Job one: redox cycling
Every step that produces ATP, glycolysis, the Krebs cycle, beta-oxidation, the electron transport chain, relies on NAD+ cycling between its oxidized (NAD+) and reduced (NADH) forms. NAD+ accepts electrons, becomes NADH, delivers them downstream, and returns to NAD+ to do it again.
That cycling is why the cellular pool of NAD+ matters. If pool size falls, mitochondrial ATP production loses throughput. Cells with high metabolic demand, muscle, brain, immune cells, feel it first.
Job two: sirtuin activation
Sirtuins (SIRT1 through SIRT7) are a family of NAD+-dependent deacetylases that remove acetyl groups from proteins, including histones, metabolic enzymes, and transcription factors. Their activity depends on NAD+ availability: low NAD+, low sirtuin activity.
Sirtuins regulate mitochondrial biogenesis, fatty-acid oxidation, circadian rhythm, and DNA repair. Several are implicated in caloric-restriction phenotypes in model organisms, which is where much of the "NAD+ and longevity" narrative originates.
Job three: PARP and DNA repair
Poly(ADP-ribose) polymerases (PARPs) detect damaged DNA and initiate repair by transferring ADP-ribose units from NAD+ onto target proteins. When DNA damage accumulates, PARP activation is high, and NAD+ gets consumed quickly.

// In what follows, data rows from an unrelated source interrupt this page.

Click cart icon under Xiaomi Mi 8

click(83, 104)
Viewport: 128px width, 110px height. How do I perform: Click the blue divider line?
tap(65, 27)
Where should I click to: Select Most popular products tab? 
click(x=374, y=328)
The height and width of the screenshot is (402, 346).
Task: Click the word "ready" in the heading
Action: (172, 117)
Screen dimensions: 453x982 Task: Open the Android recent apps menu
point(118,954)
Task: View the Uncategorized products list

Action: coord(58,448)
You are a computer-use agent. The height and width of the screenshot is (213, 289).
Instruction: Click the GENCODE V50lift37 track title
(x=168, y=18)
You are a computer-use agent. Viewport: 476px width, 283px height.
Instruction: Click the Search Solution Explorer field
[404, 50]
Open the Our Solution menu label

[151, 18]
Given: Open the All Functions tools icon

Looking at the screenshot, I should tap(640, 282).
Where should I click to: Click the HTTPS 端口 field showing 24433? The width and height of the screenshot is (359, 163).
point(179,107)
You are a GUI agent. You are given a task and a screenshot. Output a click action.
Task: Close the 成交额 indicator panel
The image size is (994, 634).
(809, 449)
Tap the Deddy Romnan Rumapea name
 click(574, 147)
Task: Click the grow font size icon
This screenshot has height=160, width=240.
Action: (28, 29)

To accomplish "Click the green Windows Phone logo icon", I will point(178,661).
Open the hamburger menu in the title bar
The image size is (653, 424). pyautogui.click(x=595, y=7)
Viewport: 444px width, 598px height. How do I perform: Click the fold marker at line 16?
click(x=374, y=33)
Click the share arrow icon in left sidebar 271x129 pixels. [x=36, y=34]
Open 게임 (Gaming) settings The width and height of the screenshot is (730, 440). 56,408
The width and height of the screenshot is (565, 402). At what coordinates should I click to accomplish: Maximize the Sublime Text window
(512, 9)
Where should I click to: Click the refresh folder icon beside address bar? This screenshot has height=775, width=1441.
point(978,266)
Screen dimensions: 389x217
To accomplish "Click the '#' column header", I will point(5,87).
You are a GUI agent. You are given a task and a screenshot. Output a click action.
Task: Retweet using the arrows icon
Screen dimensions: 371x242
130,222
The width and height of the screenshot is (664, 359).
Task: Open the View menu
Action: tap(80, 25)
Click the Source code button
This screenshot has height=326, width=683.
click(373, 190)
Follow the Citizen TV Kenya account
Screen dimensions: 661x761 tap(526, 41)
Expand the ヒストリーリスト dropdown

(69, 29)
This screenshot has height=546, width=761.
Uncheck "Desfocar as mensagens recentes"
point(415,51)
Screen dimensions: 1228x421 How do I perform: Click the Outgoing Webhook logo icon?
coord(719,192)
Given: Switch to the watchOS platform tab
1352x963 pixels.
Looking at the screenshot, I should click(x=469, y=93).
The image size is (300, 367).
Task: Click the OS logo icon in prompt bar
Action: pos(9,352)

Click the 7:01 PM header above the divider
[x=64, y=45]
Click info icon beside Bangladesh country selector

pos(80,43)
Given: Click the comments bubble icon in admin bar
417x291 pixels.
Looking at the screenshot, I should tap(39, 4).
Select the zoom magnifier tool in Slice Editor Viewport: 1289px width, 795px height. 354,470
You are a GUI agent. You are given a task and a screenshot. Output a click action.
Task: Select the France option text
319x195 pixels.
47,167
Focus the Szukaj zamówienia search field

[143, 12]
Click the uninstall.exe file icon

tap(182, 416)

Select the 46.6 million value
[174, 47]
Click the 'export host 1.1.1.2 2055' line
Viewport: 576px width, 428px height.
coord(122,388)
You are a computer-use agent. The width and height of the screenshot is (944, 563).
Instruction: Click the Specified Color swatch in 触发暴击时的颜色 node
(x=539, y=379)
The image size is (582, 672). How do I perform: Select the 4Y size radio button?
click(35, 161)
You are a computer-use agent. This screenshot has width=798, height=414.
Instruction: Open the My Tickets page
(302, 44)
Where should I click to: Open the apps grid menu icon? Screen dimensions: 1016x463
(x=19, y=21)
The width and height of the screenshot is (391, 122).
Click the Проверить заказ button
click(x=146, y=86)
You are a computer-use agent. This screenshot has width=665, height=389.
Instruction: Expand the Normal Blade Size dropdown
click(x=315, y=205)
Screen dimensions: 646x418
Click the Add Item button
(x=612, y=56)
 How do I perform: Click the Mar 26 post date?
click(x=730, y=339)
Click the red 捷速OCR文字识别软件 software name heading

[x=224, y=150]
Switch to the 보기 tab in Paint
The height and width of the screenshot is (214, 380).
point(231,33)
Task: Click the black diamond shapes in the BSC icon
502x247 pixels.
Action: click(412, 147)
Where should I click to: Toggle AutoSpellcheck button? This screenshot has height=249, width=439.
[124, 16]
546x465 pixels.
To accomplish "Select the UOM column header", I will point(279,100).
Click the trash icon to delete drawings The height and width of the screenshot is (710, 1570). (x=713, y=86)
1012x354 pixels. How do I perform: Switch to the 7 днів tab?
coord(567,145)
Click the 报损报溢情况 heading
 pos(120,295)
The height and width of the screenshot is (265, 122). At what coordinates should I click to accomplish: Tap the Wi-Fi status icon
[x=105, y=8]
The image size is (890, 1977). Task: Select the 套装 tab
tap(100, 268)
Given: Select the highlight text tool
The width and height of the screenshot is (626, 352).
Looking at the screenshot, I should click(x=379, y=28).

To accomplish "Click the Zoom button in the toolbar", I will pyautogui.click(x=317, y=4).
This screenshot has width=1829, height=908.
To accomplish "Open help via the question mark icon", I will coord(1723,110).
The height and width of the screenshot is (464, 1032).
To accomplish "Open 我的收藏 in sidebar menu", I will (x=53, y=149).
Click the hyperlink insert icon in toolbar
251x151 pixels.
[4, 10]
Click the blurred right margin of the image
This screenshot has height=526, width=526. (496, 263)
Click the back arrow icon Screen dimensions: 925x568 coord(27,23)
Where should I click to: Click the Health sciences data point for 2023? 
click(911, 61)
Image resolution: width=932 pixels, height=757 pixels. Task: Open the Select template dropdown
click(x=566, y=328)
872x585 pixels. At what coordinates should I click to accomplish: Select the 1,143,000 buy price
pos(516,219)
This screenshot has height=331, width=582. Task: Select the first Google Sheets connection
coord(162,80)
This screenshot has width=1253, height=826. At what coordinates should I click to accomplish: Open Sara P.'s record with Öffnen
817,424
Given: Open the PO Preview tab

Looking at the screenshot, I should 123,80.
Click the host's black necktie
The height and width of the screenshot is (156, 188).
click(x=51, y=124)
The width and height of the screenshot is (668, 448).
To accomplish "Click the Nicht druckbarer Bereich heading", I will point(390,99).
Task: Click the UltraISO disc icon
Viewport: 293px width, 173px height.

That’s part of why NAD+ pool size drops with aging and with chronic cellular stress: damage drives sustained PARP activity, which drains NAD+ faster than biosynthesis can replenish it.
CD38 and the aging drain
CD38 is an immune-cell NAD+ hydrolase that consumes NAD+ at high rates. Its expression rises during aging and chronic inflammation, and its activity is a major driver of the age-related decline in tissue NAD+ levels. Research into CD38 inhibitors is active for exactly this reason.
What this implies for protocol design
Raising systemic NAD+ doesn’t automatically raise NAD+ at the tissue or sub-cellular compartment where it matters most for a given outcome. Protocol design, dose, frequency, adjunctive precursors, and labs, is individualized by clinician review rather than prescribed by blanket rule.
What an honest clinician will tell you: tissue NAD+ drops with age, and supporting it is biologically reasonable. Whether that translates to specific outcomes in you, at your dose, over your timeline, that’s what the check-ins and labs are for.